» **Opdracht**
Neem uit de gegevens hieronder de regels letterlijk over, van de regel met "This screenshot has height=1036, width=1161." tot en met de regel met "pyautogui.click(x=1116, y=372)".

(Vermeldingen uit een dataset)

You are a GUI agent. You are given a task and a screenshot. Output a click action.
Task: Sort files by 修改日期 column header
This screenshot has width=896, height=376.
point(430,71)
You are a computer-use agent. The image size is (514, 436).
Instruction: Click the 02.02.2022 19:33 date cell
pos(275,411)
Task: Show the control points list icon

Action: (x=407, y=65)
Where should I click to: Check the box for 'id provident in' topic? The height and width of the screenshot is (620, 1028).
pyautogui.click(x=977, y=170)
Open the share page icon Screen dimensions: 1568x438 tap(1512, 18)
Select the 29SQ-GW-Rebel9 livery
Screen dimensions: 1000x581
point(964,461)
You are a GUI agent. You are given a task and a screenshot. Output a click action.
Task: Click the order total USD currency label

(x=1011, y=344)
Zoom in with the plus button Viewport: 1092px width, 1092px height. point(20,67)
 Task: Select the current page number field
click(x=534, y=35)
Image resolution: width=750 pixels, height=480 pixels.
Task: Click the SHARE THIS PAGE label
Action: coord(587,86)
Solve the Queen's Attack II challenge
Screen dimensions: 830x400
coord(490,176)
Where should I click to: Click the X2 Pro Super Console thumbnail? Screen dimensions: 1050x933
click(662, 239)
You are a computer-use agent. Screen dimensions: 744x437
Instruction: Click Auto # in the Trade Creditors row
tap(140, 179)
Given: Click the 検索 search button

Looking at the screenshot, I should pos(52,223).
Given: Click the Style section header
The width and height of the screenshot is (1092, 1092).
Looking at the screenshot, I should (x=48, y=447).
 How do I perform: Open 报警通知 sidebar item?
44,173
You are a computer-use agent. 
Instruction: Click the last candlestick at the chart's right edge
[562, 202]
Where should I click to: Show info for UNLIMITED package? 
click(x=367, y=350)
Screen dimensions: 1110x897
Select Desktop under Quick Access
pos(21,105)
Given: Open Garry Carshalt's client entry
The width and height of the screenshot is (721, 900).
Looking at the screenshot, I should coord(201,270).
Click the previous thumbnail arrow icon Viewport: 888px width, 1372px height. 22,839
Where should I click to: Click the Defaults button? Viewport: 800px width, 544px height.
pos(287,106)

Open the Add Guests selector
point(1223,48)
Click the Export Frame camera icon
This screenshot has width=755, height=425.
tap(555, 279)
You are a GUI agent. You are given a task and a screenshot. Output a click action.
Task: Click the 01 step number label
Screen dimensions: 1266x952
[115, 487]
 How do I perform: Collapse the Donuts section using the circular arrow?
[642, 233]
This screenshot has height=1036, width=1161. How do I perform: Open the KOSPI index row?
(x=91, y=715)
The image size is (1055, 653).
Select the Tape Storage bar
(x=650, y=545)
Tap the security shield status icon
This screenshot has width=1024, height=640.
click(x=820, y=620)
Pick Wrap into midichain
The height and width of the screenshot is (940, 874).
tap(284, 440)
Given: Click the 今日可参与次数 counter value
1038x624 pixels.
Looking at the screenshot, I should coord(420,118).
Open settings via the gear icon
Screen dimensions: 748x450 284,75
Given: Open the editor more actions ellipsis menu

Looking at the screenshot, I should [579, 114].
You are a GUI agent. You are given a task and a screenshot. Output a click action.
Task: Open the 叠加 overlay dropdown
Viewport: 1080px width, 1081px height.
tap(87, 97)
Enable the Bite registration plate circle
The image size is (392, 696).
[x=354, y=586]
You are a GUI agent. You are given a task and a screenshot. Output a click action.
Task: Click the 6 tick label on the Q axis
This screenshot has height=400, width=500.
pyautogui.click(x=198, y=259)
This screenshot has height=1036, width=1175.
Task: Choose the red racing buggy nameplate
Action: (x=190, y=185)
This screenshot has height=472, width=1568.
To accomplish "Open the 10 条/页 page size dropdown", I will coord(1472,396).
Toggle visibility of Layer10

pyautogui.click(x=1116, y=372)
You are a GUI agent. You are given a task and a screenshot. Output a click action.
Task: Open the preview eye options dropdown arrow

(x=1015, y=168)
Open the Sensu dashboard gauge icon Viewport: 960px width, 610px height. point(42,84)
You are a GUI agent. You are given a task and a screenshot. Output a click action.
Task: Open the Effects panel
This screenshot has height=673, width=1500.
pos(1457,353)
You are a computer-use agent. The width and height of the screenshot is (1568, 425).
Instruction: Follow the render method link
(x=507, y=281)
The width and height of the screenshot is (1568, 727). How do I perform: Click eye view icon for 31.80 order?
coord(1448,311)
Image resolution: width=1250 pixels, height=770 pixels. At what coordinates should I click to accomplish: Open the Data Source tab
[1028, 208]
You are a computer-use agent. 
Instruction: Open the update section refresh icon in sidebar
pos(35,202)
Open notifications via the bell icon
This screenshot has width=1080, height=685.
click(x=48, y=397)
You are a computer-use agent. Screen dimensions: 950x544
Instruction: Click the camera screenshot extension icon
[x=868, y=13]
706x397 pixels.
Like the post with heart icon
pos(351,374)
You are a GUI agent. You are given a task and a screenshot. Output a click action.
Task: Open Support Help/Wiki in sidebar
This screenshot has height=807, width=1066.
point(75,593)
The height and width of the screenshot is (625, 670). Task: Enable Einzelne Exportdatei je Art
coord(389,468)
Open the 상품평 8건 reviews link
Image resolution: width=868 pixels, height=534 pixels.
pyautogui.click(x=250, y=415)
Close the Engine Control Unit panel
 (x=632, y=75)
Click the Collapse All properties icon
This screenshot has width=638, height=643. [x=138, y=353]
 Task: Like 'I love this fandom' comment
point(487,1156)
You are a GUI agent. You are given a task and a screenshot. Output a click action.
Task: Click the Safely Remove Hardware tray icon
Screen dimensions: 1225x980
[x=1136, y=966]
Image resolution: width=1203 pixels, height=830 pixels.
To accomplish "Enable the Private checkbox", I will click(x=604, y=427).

» **Schriftelijk antwoord**
This screenshot has height=1036, width=1161. How do I perform: Open the KOSPI index row?
(x=91, y=715)
The image size is (1055, 653).
Select the Tape Storage bar
(x=650, y=545)
Tap the security shield status icon
This screenshot has width=1024, height=640.
click(x=820, y=620)
Pick Wrap into midichain
The height and width of the screenshot is (940, 874).
tap(284, 440)
Given: Click the 今日可参与次数 counter value
1038x624 pixels.
Looking at the screenshot, I should coord(420,118).
Open settings via the gear icon
Screen dimensions: 748x450 284,75
Given: Open the editor more actions ellipsis menu

Looking at the screenshot, I should [579, 114].
You are a GUI agent. You are given a task and a screenshot. Output a click action.
Task: Open the 叠加 overlay dropdown
Viewport: 1080px width, 1081px height.
tap(87, 97)
Enable the Bite registration plate circle
The image size is (392, 696).
[x=354, y=586]
You are a GUI agent. You are given a task and a screenshot. Output a click action.
Task: Click the 6 tick label on the Q axis
This screenshot has height=400, width=500.
pyautogui.click(x=198, y=259)
This screenshot has height=1036, width=1175.
Task: Choose the red racing buggy nameplate
Action: (x=190, y=185)
This screenshot has height=472, width=1568.
To accomplish "Open the 10 条/页 page size dropdown", I will coord(1472,396).
Toggle visibility of Layer10

pyautogui.click(x=1116, y=372)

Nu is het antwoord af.